Prov. 3:12: I know that there is nothing better for them than to be happy and enjoy themselves as long as they live.”
Prov: 17:22: A cheerful heart is a good medicine, but a downcast spirit dries up the bones.
There is a scripture in the Bible that says, A cheerful heart is a good medicine, but a downcast spirit dries up the bones. Proverbs 17:22
God, that’s true! Laughter heals for real. Are you depressed? Start laughing. Go into a room all by yourself and put on the funniest movie you can find to get you started. Engage in some laughter therapy. Heal yourself.
Are you in pain? Laugh about it.
Don’t believe the scriptures are true? Then check out this article below:
The guests at a Manhattan hotel must have thought they had checked into a madhouse. It was 1964, and day and night they could hear a man laughing uproariously. Weirder still, he seemed to be on some kind of schedule. What could be so funny? Nothing perhaps. Fifty-year-old Norman Cousins was laughing to save his life.
Cousins, the respected editor of the Saturday Review, had been given six months to live. He’d been diagnosed suddenly with life-threatening ankylosing spondylitis, a painful, degenerative disease of the spine. Cousins, who was in constant agony and quickly succumbing to paralysis, checked himself out of the hospital, which in his view “was no place for sick people” and into a hotel where under the supervision of a doctor, he began taking extremely high doses of Vitamin C punctuated by a regimen of intense belly laughter.
Why laughter? It was the only thing that seemed to kill the pain. Cousins would start laughing by watching Marx Brothers movies and Candid Camera episodes on a rented projector. After several months, and day after day of laughter, Cousins walked out of the hotel. In the years since then, Vitamin C would be discredited, but laughter, it turns out, is another story.
Cousins’s “laughing cure” was greeted by the medical establishment with derision. How stupid. A man curing a life-threatening disease with laughter.
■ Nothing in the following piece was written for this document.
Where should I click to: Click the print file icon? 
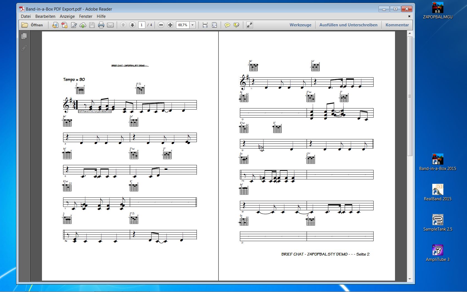coord(101,25)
Cousins even wrote a book about his experience, Anatomy of an Illness as Perceived by the Patient. Although the book helped launch the holistic health movement, decades would pass before medical researchers reopened the curious case of the Laughing Man.
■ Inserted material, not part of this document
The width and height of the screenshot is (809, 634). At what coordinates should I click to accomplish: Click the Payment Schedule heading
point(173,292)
In 1995, in Bombay, now Mumbai, a young gastroenterologist would come across Cousins’s story in a medical journal. Dr. Madan Kataria – a dour and, in his own words, humourless professional – was used to fishing around in people’s guts for a living. But when he read about Cousins he decided to do something crazy.
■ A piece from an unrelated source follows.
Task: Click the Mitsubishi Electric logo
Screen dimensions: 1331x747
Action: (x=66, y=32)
At 7 the next morning, he went to a local park and was able to gather a few people for what he called a “laughter club.” The small group grew quickly. Each day they would tell each other jokes to try and produce laughter as a health routine. But a few days in, a sad thing happened. People were running out of jokes, and instead were offending each other with off-colour and sexist humour. Kataria’s experiment was, in his words, a bit of a “flop.”
That night Kataria had an epiphany. The people at the laughter club were fixated on a reason to laugh, a joke, a story, a comical event. What if he removed the reason?
The next day, Kataria gathered the now miserable group, and told them they didn’t need a reason to laugh. According to Kataria, some of them burst out laughing. Kataria learned that you could gather a group of people together, tell them to laugh and they could just start laughing. If someone hesitated, he would say: “Fake it.”
While the laughing was initially forced or “acted,” it would almost seem to build magically into the real thing. Laughter is naturally contagious and by simply laughing, people were “fooling” their own bodies into laughing along. And soon the whole group would be laughing madly. Kataria’s discovery of managed, contagious laughter – a new form of laughter – marked the creation of Laughter Yoga, an awkward-sounding health craze that has now spread to 40 countries and counting.